Scientist Finds How Cancer Triggers Bone Disease, Eyes Treatment

By David Hammer Associated Press Writer

LITTLE ROCK, ARK. (AP) –– An Arkansas scientist has discovered that a human gene is used by at least one type of cancer to cause bone disease, and treatments could be developed to stifle the combination’s destructive powers.

Experts in the study of multiple myeloma, a form of bone marrow cancer that kills about 12,000 people in the United States each year, are hailing the work of John Shaughnessy, Jr, published in the New England Journal of Medicine.

Using the University of Arkansas for Medical Sciences’ collection of multiple myeloma samples, the largest such collection in the world, Mr Shaughnessy and his team found that the protein encoded by a gene called DKK1 is harnessed by myeloma cancer cells to destroy bone.

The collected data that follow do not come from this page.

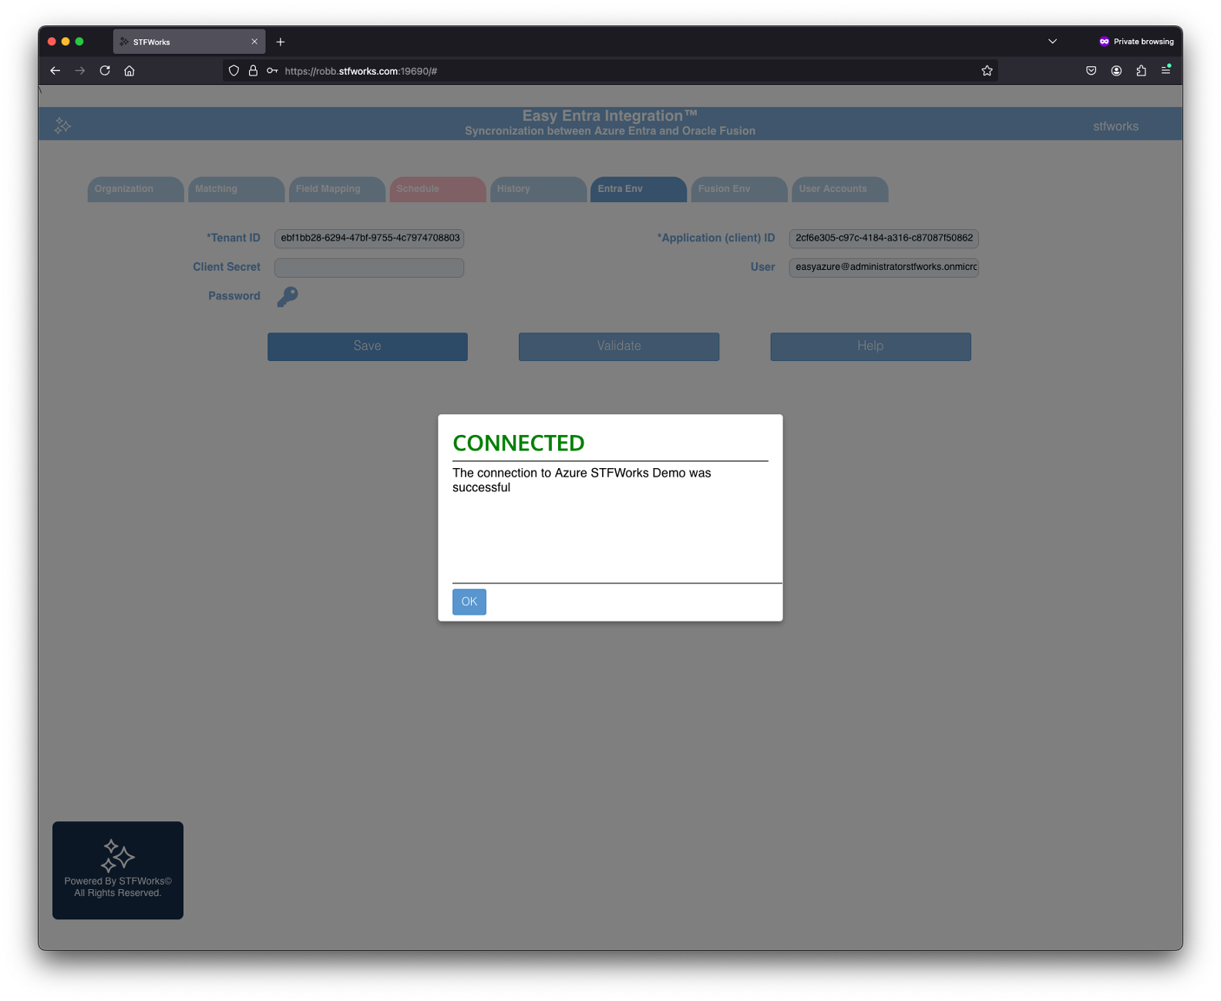Switch to the Fusion Env tab
Image resolution: width=1221 pixels, height=1001 pixels.
(738, 189)
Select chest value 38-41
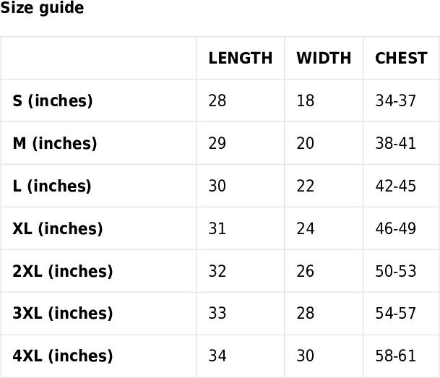 pos(396,143)
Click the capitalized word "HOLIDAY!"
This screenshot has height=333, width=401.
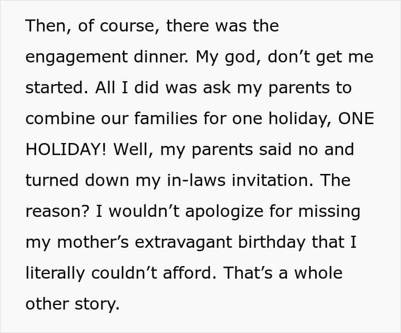tap(66, 150)
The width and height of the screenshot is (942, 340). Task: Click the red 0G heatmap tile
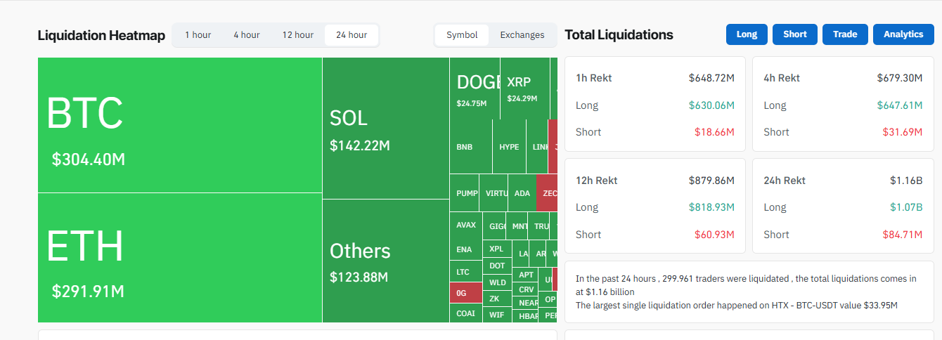point(465,293)
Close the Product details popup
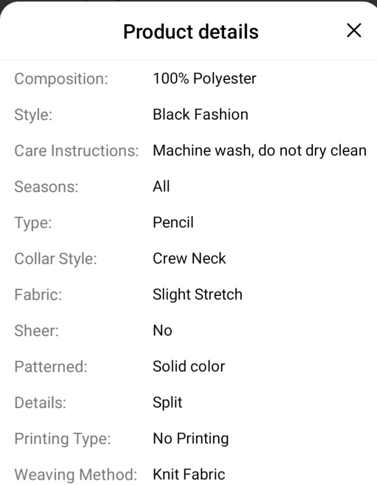This screenshot has height=485, width=377. tap(353, 31)
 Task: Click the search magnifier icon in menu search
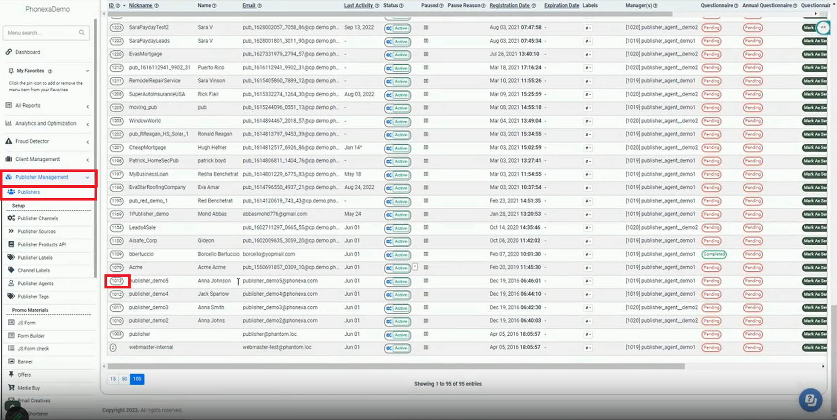point(82,33)
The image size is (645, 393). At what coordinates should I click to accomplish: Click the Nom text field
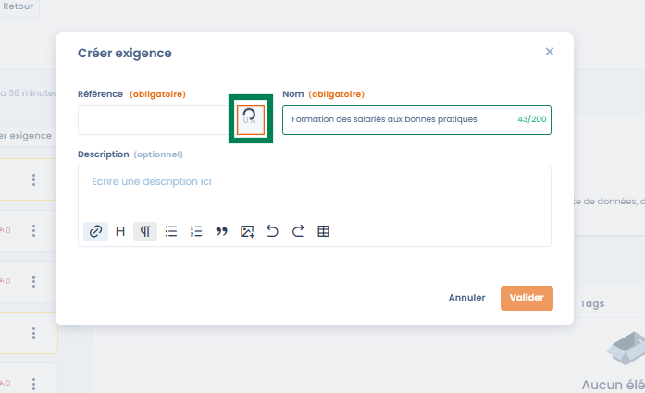pos(398,120)
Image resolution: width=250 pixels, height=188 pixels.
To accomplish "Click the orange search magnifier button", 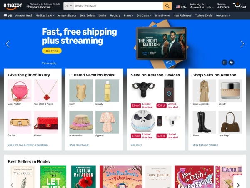I will (x=167, y=6).
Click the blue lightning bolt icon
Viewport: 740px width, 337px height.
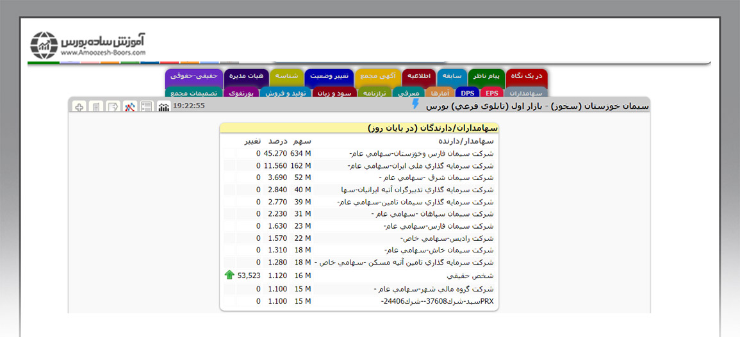(415, 104)
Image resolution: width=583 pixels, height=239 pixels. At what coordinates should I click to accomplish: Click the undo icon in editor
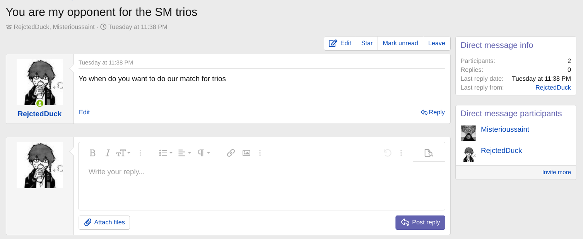tap(387, 153)
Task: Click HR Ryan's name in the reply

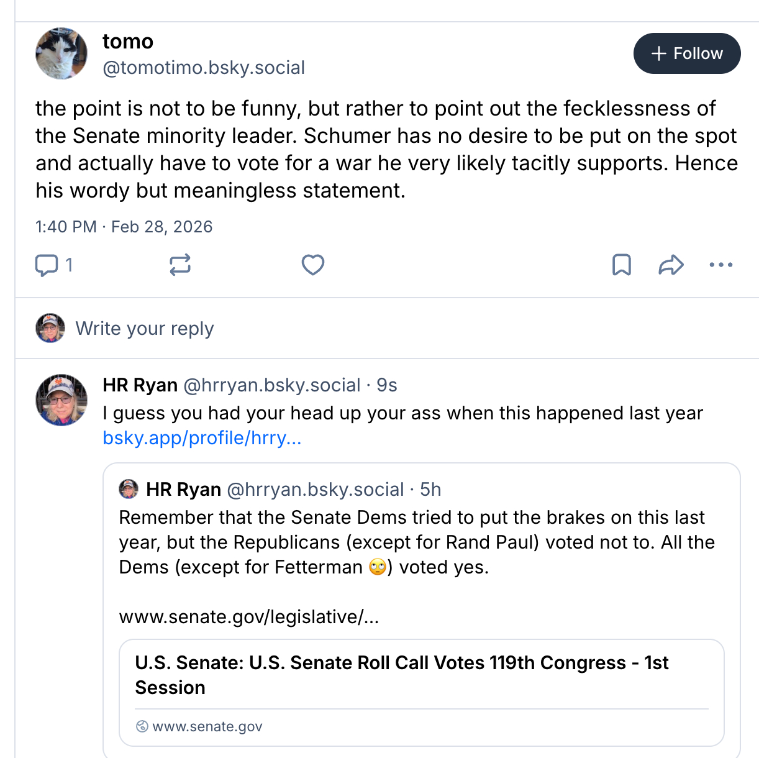Action: (140, 385)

Working under the tutelage of renowned myeloma researcher Dr Bart Barlogie, Mr Shaughnessy was analyzing the 35,000 human genes in myeloma tumor samples a year and a half ago when he realized that DKK1 was the pivotal molecule in the bone disease that accompanies the cancer.

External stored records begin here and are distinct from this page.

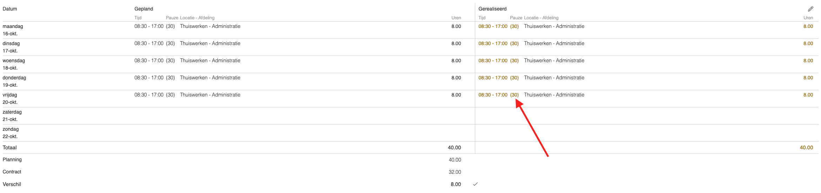Click Monday's planned time 08:30 - 17:00
This screenshot has height=193, width=821.
(x=149, y=26)
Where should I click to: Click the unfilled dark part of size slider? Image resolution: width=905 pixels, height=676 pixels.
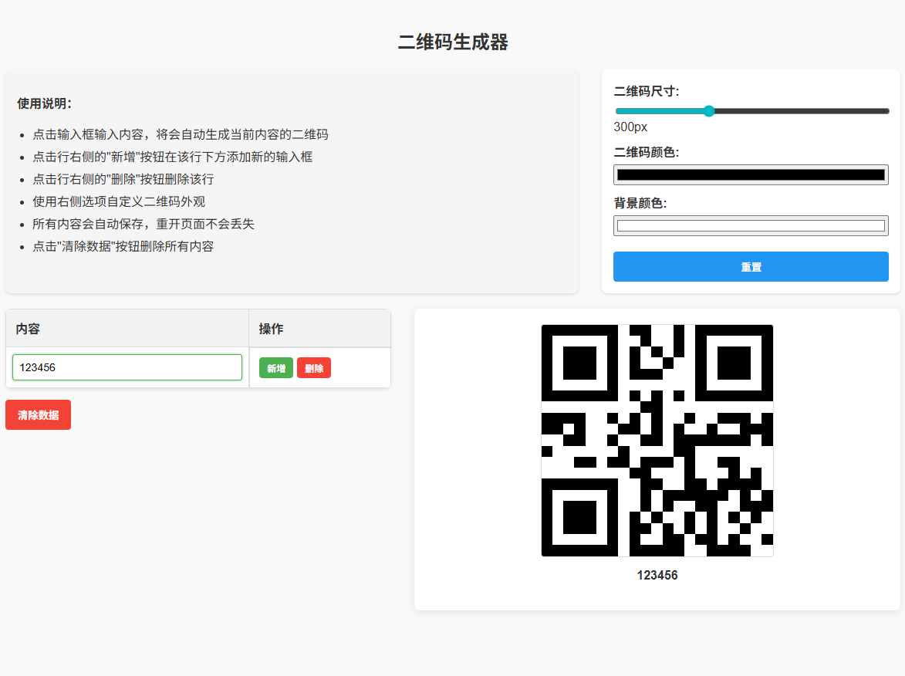click(802, 111)
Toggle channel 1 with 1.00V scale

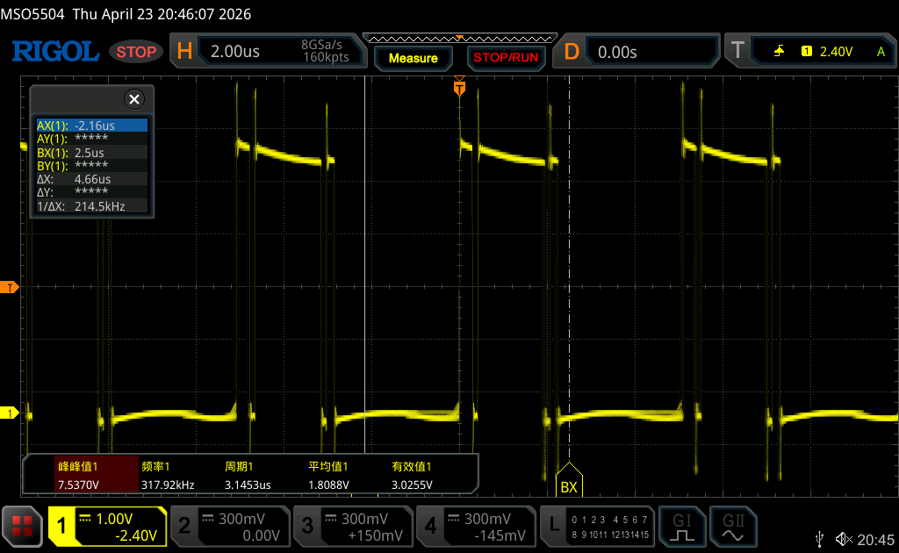click(x=107, y=525)
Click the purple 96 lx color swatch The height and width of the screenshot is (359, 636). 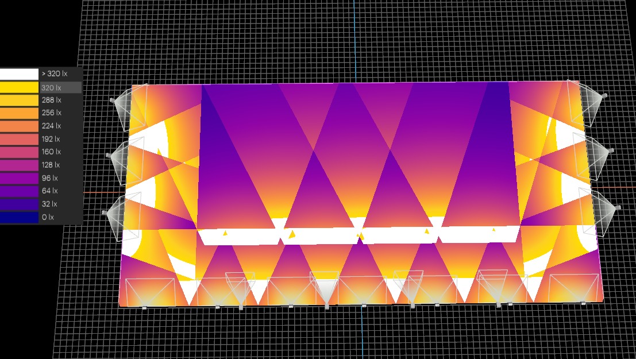pos(18,178)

“Of the thousands of proteins we looked at, the inhibition of only one showed results,’’ he told The Associated Press. “So, it’s powerful. It results in a cascade of events that goes even beyond multiple myeloma.’’

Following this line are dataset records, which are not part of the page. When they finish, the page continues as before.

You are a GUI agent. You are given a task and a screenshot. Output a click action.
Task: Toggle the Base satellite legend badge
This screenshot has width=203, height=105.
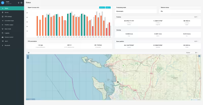coord(108,8)
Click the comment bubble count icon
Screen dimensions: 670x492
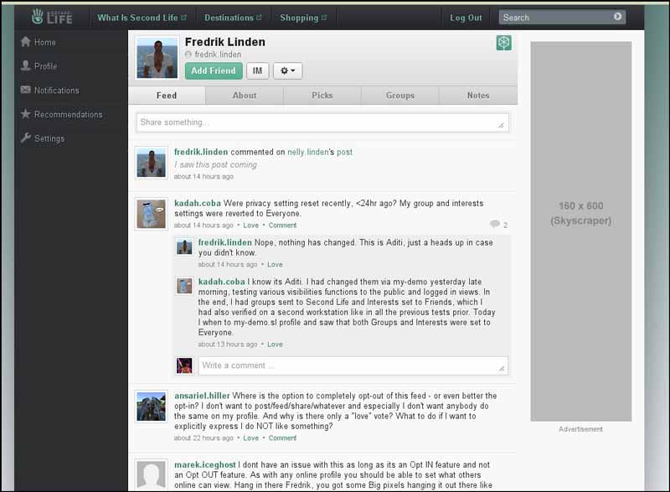click(x=496, y=225)
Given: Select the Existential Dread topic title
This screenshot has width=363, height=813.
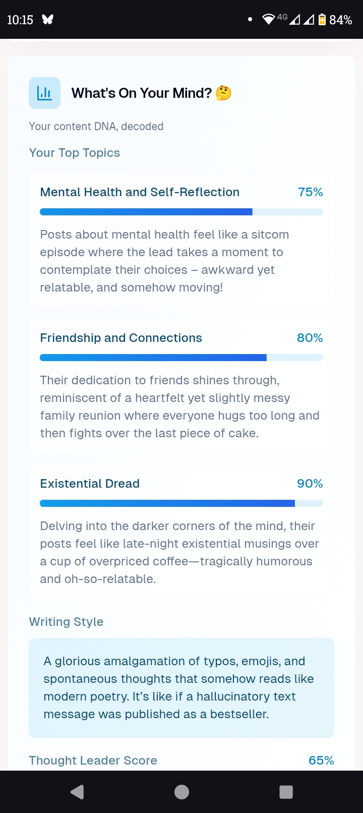Looking at the screenshot, I should point(90,484).
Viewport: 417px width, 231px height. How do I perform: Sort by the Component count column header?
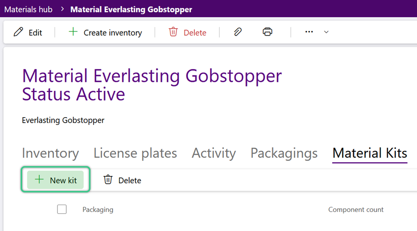[x=356, y=209]
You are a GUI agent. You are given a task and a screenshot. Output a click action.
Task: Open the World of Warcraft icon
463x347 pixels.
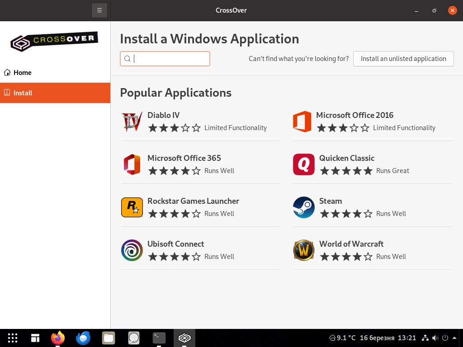(303, 250)
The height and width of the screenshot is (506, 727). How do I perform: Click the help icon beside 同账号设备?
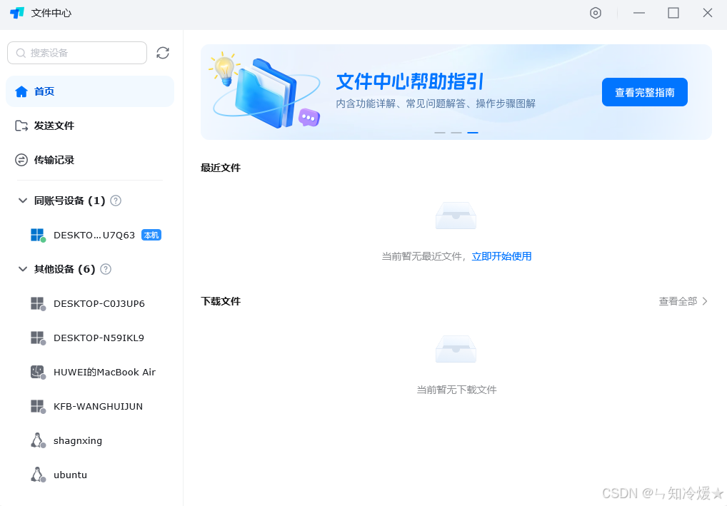pos(116,201)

Before Mr Shaughnessy’s team began its work, it was already known that DKK1 molecules could de-activate the cells that rebuild bone. Contrary to popular belief, bone marrow is living tissue that constantly strips away and rejuvenates cells.

But Mr Shaughnessy said his “eureka moment” came when he realized that myeloma tumor cells were turning DKK1’s normal function to their own destructive means.

He said the tumor cells make so much DKK1 that it overwhelms another protein that activates bone-forming cells, effectively paralyzing them and letting the tearing-down process go unchecked.

“The pit-forming cells keep going and there’s nothing to come in to fill in the potholes,” he said.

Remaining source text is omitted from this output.